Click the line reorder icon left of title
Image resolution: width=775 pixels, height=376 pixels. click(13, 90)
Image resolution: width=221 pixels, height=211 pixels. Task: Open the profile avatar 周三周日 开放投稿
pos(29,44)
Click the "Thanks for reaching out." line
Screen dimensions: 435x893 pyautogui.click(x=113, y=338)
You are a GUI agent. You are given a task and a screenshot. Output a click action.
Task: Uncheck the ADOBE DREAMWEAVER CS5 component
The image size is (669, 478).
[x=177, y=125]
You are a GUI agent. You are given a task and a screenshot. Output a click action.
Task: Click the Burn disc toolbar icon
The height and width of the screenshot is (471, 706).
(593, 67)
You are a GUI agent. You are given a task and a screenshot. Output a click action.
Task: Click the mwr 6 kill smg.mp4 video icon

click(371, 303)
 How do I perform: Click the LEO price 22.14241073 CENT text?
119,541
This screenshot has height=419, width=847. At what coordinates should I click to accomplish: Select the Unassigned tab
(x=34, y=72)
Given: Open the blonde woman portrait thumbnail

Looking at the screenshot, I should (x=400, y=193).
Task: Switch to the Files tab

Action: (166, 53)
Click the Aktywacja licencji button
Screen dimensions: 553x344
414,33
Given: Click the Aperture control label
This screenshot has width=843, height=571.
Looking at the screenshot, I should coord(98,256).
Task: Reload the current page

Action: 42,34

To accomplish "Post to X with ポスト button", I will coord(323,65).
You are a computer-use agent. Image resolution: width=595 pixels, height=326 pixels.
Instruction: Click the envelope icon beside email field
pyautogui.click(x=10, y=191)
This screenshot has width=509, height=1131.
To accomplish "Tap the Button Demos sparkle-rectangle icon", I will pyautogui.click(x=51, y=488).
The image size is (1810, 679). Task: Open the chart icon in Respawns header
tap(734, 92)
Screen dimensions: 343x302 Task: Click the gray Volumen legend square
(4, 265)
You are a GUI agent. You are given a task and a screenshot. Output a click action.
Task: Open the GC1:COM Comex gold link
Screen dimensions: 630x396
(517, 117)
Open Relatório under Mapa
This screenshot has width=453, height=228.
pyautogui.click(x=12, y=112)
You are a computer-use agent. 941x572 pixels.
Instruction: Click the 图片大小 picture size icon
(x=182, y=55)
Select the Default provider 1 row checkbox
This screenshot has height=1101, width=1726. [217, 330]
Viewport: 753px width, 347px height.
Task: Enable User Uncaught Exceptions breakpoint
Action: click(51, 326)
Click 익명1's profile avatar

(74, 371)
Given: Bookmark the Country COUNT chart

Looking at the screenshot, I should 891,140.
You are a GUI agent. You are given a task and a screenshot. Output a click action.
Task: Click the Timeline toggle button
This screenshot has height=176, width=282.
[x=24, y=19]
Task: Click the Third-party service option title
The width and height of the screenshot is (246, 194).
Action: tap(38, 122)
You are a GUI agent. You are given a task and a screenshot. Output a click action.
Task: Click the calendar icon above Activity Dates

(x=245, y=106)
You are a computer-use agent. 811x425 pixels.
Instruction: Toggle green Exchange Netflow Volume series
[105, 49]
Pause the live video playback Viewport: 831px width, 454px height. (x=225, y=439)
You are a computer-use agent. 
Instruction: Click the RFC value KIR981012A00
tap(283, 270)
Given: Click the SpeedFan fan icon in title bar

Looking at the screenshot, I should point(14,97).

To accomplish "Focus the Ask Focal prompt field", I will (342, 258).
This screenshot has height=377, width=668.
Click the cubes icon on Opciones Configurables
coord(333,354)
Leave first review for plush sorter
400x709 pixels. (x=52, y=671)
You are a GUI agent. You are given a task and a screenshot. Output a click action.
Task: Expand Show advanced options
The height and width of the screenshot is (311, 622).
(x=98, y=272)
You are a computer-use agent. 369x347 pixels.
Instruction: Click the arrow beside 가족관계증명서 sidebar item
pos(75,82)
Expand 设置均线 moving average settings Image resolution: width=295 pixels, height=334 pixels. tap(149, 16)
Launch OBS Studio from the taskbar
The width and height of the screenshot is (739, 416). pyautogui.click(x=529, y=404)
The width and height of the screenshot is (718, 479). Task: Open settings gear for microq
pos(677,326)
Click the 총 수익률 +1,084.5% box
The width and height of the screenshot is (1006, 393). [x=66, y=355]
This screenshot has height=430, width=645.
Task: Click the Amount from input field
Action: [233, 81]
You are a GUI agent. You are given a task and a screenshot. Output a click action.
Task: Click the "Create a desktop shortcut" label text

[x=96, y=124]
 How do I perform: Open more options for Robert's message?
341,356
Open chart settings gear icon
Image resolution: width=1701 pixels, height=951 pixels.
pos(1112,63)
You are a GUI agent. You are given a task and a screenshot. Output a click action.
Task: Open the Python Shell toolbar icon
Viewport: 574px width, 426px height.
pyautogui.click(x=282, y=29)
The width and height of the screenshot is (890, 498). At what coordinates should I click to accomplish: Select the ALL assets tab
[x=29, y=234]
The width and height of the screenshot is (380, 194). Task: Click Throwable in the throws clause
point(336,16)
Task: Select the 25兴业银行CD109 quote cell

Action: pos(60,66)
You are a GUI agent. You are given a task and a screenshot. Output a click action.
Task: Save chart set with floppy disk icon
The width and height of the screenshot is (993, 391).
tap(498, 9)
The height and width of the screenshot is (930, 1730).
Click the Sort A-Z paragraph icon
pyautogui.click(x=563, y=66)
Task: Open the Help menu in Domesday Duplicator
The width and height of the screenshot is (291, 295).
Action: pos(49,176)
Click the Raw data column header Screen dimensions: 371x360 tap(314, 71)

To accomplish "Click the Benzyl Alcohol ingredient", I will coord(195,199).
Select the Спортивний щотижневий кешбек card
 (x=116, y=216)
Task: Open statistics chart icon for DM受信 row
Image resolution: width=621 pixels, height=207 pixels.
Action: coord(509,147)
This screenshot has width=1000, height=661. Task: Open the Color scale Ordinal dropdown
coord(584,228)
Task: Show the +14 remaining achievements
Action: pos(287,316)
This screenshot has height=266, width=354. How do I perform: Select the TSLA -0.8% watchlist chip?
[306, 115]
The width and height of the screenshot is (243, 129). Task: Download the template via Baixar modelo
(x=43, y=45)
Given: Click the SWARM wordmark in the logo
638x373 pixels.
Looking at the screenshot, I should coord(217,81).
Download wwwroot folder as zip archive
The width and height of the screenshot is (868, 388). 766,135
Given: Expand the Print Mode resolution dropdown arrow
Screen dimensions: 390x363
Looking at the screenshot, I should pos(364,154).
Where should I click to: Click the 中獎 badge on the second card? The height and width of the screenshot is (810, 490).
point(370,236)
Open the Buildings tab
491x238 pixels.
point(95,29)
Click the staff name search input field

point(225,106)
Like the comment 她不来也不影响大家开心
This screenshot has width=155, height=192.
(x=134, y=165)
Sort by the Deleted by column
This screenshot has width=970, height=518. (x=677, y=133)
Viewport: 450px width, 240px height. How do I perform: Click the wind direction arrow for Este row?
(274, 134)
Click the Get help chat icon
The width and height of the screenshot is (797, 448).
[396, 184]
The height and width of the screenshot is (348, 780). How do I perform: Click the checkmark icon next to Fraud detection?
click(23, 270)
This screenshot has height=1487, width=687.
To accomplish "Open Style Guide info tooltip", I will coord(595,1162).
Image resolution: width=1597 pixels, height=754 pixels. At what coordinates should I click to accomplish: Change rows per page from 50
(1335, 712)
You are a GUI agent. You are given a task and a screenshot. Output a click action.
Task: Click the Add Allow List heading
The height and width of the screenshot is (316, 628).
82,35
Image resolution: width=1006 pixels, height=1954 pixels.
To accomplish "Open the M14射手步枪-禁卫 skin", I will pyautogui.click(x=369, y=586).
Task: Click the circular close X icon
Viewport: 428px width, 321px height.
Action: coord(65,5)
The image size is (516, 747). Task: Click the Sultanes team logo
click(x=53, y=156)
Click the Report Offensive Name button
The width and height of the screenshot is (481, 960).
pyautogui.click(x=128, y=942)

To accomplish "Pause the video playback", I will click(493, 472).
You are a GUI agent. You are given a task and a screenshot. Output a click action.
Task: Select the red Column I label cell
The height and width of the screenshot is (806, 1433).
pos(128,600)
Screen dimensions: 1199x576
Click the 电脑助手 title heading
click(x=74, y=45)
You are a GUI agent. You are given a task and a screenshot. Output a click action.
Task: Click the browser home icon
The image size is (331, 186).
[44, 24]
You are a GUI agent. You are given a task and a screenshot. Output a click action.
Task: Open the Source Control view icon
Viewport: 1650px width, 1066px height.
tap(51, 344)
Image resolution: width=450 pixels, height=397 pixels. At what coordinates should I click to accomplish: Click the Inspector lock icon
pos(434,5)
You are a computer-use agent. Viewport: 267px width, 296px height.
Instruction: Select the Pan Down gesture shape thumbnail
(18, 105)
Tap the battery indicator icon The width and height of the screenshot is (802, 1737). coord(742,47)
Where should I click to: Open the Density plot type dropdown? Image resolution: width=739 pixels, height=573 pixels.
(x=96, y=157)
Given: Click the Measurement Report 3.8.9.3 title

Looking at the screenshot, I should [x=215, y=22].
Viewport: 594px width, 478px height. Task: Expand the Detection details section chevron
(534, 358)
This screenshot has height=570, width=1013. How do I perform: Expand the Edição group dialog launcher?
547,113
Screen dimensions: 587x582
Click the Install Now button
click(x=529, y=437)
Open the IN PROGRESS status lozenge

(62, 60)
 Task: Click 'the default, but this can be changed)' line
################
(YOUR ASSIGNMENT):
Using the listing, copy every line where the word "will" shows up.

(RESPONSE TO THE TASK):
To accomplish "Post to X with ポスト button", I will coord(323,65).
To accomplish "Tap the Button Demos sparkle-rectangle icon", I will pyautogui.click(x=51, y=488).
To accomplish "Focus the Ask Focal prompt field", I will (342, 258).
To accomplish "Click the Benzyl Alcohol ingredient", I will coord(195,199).
To accomplish "Open Style Guide info tooltip", I will coord(595,1162).
To accomplish "Open the M14射手步枪-禁卫 skin", I will pyautogui.click(x=369, y=586).
To accomplish "Pause the video playback", I will click(493, 472).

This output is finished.